La “Cultura de la cancelación” se manifiesta de formas distintas dependiendo quién la ejerza: los grandes grupos de poder o el ciudadano común. La finalidad: “cancelar” al individuo o contenido en cuestión, sin importar las afectaciones que implique… un modo de censurar que técnicamente no califica como censura.
La censura ha existido siempre, desde regímenes religiosos, aristocráticos, de corte socialista e incluso en aquellos que se manifiestan liberales y comprometidos hasta el tuétano con la libertad individual, siempre y cuando ésta no se utilice para desafiar al statu quo.
También las manifestaciones de dicha censura han sido diversas a lo largo de los siglos, pero hasta hace muy poco la aplicación de restricciones era usualmente ejercida por los Estados en aras de defender su hegemonía ideológica y material.
Sólo como un ejemplo reciente, a partir del 1 de octubre del 2021 el gobierno chino prohibió la ejecución de ciertas canciones en los casi cincuenta mil locales de karaoke que existen a nivel nacional. Los criterios en los que se basará el Ministerio de Cultura y Turismo para ajustar los catálogos permitidos consistirá en retirar todo aquel tema que ponga en peligro la unidad nacional, la soberanía o la integridad territorial; también aquellos que violen las políticas religiosas del Estado al propagar cultos o supersticiones y el que fomenten actividades ilegales como el juego y las drogas.
El Ministerio anima a los proveedores de contenidos a suministrar música “sana y edificante”, lo que al parecer se traduce en que serán los locales quienes tendrán la responsabilidad de gestionar los catálogos y restringir los temas que no cumplan la norma, con lo cual se convierten en co-responsables, lo que sin duda será un “gran aliciente” para ejercer criterios aun más estrictos que los de un censor común1.
Gobiernos autoritarios de todo el mundo, según sus propios sesgos ideológicos, regulan contenidos que consideran violentos, pornográficos, subversivos o incómodos en cualquier sentido. Pero no sólo este tipo de Estado lo hace.
Por décadas en los Estados Unidos –la democracia liberal por excelencia– cualquier cosa que se interpretada como “comunista” o alentara cualquier idea anticapitalista era perseguida de forma compulsiva.

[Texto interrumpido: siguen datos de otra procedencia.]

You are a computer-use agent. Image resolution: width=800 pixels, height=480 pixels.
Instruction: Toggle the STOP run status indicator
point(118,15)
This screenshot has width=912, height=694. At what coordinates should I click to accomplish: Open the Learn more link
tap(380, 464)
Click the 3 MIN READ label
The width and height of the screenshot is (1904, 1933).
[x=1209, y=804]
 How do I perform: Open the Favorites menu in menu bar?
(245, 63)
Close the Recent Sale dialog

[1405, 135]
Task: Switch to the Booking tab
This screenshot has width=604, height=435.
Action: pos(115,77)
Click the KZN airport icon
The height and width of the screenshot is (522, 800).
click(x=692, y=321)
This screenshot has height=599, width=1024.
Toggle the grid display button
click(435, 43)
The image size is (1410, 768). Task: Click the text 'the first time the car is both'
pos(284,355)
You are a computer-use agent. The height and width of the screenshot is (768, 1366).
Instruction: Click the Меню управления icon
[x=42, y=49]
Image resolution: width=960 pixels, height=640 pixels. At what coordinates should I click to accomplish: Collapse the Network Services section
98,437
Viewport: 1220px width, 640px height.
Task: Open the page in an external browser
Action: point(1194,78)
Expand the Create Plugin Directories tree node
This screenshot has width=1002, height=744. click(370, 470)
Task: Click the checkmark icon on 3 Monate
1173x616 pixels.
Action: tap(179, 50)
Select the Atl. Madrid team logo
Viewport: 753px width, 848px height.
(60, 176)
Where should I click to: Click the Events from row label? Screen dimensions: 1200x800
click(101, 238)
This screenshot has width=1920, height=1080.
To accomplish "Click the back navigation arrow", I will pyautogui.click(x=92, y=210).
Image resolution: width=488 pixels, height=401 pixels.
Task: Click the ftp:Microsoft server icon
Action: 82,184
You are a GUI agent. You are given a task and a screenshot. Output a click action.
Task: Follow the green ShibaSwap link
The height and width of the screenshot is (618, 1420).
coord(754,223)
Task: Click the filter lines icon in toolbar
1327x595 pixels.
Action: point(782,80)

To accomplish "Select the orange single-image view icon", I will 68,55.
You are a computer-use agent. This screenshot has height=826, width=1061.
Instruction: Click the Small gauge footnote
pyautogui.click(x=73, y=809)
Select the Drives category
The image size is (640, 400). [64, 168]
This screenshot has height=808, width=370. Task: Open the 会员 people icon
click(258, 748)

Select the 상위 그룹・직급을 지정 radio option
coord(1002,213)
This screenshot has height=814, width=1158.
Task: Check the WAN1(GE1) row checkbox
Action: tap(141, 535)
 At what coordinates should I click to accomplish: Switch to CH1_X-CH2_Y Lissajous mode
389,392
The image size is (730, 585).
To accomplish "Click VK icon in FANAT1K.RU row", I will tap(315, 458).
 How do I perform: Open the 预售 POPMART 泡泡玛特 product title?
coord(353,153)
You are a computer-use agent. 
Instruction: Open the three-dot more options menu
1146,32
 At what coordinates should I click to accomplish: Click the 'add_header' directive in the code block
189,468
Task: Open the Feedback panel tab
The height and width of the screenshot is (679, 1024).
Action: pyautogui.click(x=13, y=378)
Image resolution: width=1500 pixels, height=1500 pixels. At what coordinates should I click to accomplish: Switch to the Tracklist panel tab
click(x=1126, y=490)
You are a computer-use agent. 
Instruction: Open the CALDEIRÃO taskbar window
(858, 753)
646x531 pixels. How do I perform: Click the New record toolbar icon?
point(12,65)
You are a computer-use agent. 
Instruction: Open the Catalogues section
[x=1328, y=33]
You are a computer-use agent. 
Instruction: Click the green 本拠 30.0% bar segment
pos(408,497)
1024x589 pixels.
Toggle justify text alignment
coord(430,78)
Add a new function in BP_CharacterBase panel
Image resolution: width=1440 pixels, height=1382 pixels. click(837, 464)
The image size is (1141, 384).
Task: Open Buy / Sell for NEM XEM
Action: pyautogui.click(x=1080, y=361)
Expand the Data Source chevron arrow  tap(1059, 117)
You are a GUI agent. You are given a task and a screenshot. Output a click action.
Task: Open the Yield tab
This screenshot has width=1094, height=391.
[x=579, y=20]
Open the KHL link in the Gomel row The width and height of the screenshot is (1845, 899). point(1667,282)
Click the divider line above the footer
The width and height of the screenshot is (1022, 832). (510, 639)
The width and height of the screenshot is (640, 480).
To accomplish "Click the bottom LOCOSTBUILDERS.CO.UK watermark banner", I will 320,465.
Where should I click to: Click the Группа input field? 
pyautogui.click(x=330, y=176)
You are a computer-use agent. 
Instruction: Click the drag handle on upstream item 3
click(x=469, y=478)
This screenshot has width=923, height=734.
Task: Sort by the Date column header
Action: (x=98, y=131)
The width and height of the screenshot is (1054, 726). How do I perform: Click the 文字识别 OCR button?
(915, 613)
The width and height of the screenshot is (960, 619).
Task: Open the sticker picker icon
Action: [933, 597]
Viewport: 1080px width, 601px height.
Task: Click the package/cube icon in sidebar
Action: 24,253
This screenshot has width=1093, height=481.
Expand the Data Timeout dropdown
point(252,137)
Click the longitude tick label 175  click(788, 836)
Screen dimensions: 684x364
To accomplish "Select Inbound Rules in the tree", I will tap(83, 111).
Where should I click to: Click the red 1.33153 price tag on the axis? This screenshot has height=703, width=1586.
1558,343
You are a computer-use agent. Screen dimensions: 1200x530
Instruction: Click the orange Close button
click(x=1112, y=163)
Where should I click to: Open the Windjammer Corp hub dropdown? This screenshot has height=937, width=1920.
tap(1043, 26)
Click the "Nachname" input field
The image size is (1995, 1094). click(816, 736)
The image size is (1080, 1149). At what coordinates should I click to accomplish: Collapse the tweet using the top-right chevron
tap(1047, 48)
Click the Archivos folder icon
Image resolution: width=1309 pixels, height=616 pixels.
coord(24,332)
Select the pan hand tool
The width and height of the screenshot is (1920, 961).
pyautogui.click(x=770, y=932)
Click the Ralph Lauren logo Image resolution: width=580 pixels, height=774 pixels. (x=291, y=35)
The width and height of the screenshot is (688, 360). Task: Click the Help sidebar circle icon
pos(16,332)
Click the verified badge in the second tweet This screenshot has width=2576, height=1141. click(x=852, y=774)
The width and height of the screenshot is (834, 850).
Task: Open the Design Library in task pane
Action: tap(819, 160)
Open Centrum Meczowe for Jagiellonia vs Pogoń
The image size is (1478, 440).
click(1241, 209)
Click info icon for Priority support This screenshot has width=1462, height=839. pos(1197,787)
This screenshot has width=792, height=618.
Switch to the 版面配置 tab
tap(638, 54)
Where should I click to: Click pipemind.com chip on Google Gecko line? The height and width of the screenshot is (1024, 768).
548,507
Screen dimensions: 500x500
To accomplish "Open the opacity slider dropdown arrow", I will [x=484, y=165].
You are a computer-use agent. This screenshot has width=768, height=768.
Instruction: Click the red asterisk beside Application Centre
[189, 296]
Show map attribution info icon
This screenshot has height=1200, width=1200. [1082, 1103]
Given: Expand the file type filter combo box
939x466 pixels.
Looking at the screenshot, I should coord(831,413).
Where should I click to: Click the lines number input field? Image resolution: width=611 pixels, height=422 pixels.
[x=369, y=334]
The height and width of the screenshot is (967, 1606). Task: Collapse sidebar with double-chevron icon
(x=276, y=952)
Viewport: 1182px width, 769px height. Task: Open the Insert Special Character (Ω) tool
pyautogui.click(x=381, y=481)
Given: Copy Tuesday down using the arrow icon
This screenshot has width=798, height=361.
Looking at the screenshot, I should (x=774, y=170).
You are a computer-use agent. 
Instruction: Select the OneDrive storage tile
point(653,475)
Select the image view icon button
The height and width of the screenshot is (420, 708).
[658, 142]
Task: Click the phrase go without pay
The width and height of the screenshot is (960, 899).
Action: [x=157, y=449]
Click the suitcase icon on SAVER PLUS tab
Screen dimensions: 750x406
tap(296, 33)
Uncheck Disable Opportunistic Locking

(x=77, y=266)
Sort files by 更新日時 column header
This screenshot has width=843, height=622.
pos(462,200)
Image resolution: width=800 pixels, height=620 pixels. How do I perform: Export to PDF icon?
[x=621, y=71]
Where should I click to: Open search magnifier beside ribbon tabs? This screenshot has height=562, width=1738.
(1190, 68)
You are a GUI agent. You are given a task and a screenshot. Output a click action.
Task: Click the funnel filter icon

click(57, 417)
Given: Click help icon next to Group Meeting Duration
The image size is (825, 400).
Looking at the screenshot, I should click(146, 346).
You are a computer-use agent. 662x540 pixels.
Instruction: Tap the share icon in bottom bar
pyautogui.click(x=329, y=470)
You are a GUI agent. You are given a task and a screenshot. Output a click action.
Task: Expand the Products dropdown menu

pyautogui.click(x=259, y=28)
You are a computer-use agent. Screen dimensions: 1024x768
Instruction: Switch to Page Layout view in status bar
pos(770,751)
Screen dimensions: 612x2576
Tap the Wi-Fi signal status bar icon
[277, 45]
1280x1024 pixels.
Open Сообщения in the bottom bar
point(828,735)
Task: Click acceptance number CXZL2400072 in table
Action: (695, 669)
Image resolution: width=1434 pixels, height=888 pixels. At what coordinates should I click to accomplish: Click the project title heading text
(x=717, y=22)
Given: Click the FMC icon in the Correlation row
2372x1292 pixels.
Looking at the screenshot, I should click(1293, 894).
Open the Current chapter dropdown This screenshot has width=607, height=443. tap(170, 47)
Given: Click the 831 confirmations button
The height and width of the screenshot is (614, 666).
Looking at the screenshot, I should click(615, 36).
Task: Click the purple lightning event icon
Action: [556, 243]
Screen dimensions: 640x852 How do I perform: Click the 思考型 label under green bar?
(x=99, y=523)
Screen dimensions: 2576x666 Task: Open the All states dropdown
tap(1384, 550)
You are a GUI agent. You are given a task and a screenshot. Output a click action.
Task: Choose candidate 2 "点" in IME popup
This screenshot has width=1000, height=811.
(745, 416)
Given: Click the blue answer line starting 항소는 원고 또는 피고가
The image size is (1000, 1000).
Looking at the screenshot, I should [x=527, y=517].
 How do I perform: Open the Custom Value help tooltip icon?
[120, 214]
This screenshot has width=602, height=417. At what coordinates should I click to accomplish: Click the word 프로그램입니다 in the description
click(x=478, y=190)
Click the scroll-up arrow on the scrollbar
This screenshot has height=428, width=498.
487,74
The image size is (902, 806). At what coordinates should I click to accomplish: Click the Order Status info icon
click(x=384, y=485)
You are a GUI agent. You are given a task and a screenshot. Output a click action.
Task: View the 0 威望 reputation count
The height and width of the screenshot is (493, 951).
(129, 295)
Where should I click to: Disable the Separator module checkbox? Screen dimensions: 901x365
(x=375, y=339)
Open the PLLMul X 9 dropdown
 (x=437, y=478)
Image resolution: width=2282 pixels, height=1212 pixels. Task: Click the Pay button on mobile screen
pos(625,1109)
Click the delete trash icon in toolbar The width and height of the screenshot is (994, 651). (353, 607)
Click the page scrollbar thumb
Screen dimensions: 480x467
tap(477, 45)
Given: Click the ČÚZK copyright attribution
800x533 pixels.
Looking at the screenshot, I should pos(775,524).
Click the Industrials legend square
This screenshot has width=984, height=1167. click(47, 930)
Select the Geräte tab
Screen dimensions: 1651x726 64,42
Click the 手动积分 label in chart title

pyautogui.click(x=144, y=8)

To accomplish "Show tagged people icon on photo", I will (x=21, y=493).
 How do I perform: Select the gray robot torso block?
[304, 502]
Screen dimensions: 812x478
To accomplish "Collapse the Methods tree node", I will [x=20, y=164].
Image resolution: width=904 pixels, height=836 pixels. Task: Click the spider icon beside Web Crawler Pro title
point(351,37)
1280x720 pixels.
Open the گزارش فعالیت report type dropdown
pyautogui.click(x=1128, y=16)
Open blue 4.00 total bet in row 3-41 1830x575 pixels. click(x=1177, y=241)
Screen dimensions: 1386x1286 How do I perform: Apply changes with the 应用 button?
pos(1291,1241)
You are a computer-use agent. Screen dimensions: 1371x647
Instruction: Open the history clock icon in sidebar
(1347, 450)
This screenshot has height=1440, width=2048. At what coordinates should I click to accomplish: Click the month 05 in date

Sin embargo en las democracias liberales del siglo XXI, mucho más que los aspectos ideológicos, lo que determina qué debe retirarse de la conversación pública se centra en todo aquello que desafíe el statu quo vigente, en especial lo que entorpezca el beneficio económico y la conservación de la estructura hegemónica.
Esta dinámica de “cancelación” se manifiesta de formas distintas dependiendo quién la ejerza. Detecto principalmente dos grandes vertientes. La primera de ellas es el tipo de cancelación que ejercen o bien el Estado o bien los grandes grupos de poder. La segunda es la que lleva cabo el ciudadano común, bien sea contra uno de sus pares –en especial si se trata de alguien famoso o considerado celebridad cuya reputación haya caído en desgracia por cualquier motivo– o contra una empresa, marca o institución pública o privada cuyas acciones sean consideradas inapropiadas por el discurso hegemónico del momento.
La “cultura de la cancelación”, desde la perspectiva del Estado o los grupos de poder, podría definirse como el conjunto de acciones, descalificaciones, juicios y boicots encaminados, o bien a destruir la reputación de alguien a causa de sus opiniones, actos o iniciativas interpretadas desde dicho entorno de poder como contrarias a lo considerado “necesario”, “correcto” y apropiado para fines públicos –cuando dicha cancelación la ejecuta un funcionario del Estado–, o bien a eliminar o desaparecer del escenario público cualquier dicho, opinión, contenido o individuo que sea contrario a las “políticas” de las empresas cuyos portales hospedan dichos contenidos –cuando la cancelación la lleva a cabo una empresa privada cuyo negocio consiste precisamente en la gestión de contenidos privados que se hacen púbicos a través de las redes sociales–.
En ambos casos la finalidad es “cancelar” al individuo o contenido en cuestión, borrarlo del entorno público, sin importar las afectaciones personales, profesionales, laborales o económicas que implique.
Esta primera modalidad, ejercida por el Estado o por los grandes grupos de poder, es quizá la más evidente, burda y sin duda la menos interesante las dos, pero quizá es la más violenta y autoritaria debido a la desproporción entre los involucrados. Quien ejerce la cancelación posee un poder abrumadoramente superior al del cancelado, que suele recibir la “sanción” sin posibilidad alguna de defenderse.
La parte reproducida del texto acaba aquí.